İstanbul Üniversitesi’nden Araştırmacılar TÜBİTAK Ulusal Gözlemevi Teleskobuyla “Zonklayan” Yıldız Keşfettiler

İstanbul Üniversitesi Fen Fakültesi Öğretim Üyesi Yrd. Doç. Dr. Sinan Aliş önderliğindeki bir grup araştırmacı, TÜBİTAK Ulusal Gözlemevi’nin teleskobuyla “zonklayan yıldız” keşfetti.


İstanbul Üniversitesi, Fen Fakültesi Öğretim Üyesi Yrd. Doç. Dr. Sinan Aliş  önderliğindeki bir grup araştırmacı (Prof. Dr. A. Talât Saygaç, Doç. Dr. Hasan H. Esenoğlu, Astronom Süleyman Fişek) TÜBİTAK Ulusal Gözlemevi (TUG) teleskobuyla bir yıldızın bilinmeyen özelliklerini keşfetti. Başka bir yıldızı takip ettikleri sırada, titreşimleriyle fark edilen yeni yıldızın türü, delta Scuti. Yıldızın yüzeyinde adeta kalp çarpması şeklinde gerçekleşen parlaklık değişimleri sebebiyle bu tür yıldızlar, ‘zonklayan yıldız’ olarak biliniyor.

**Toplanan Malzeme:**

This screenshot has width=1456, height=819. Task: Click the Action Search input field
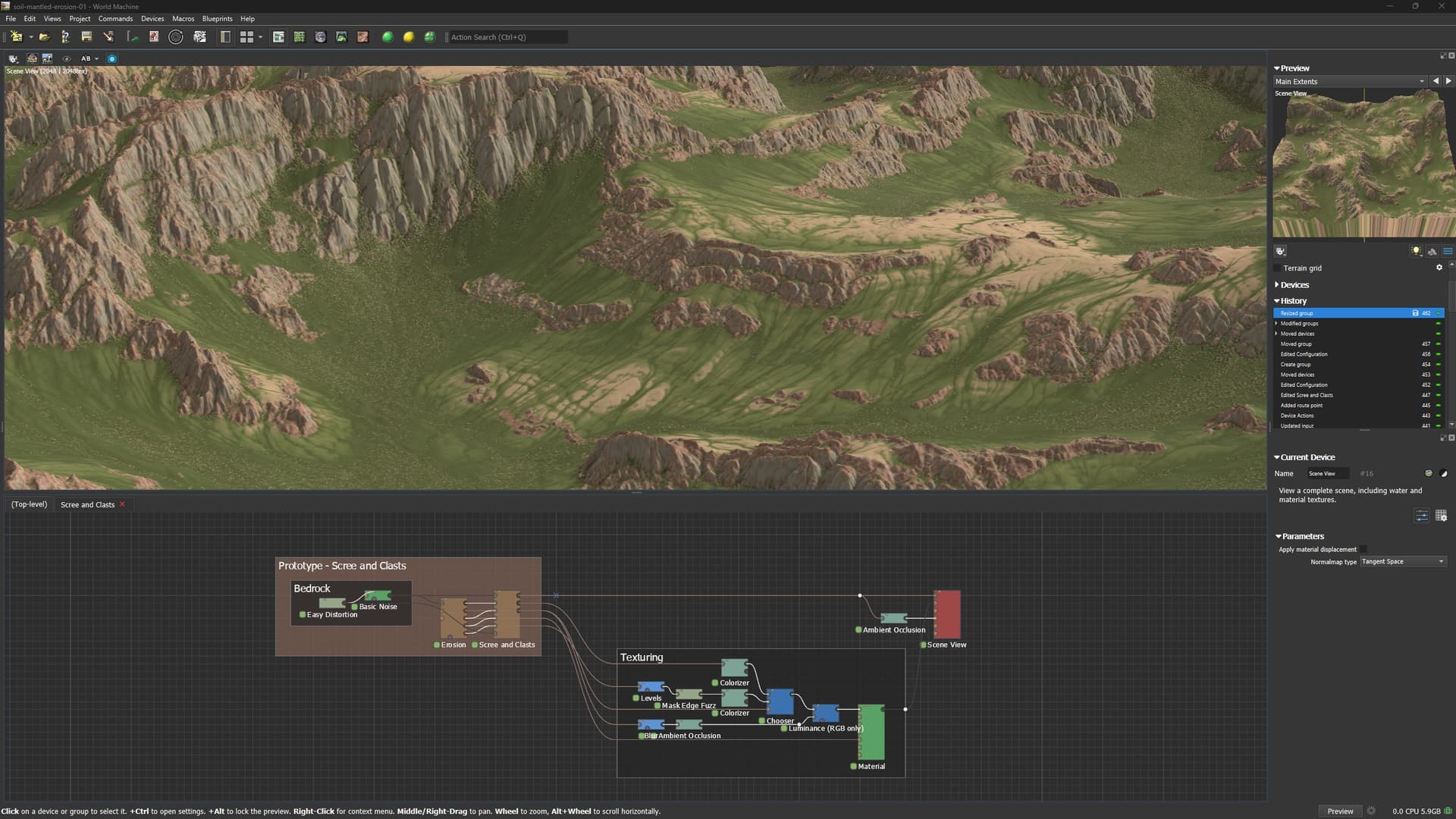[507, 37]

**Görev Yönergesi:** Zonklayan yıldız haberini "İstanbul Üniversitesi Fen" sözlerinin geçtiği yerden başlayarak yazıya geçirin ve "yıldız’ olarak biliniyor." sözlerinden sonra durun. Listenin zonklayan yıldız haberiyle bir bağlantısı yoktur.

**Yanıt:**
İstanbul Üniversitesi Fen Fakültesi Öğretim Üyesi Yrd. Doç. Dr. Sinan Aliş önderliğindeki bir grup araştırmacı, TÜBİTAK Ulusal Gözlemevi’nin teleskobuyla “zonklayan yıldız” keşfetti.


İstanbul Üniversitesi, Fen Fakültesi Öğretim Üyesi Yrd. Doç. Dr. Sinan Aliş  önderliğindeki bir grup araştırmacı (Prof. Dr. A. Talât Saygaç, Doç. Dr. Hasan H. Esenoğlu, Astronom Süleyman Fişek) TÜBİTAK Ulusal Gözlemevi (TUG) teleskobuyla bir yıldızın bilinmeyen özelliklerini keşfetti. Başka bir yıldızı takip ettikleri sırada, titreşimleriyle fark edilen yeni yıldızın türü, delta Scuti. Yıldızın yüzeyinde adeta kalp çarpması şeklinde gerçekleşen parlaklık değişimleri sebebiyle bu tür yıldızlar, ‘zonklayan yıldız’ olarak biliniyor.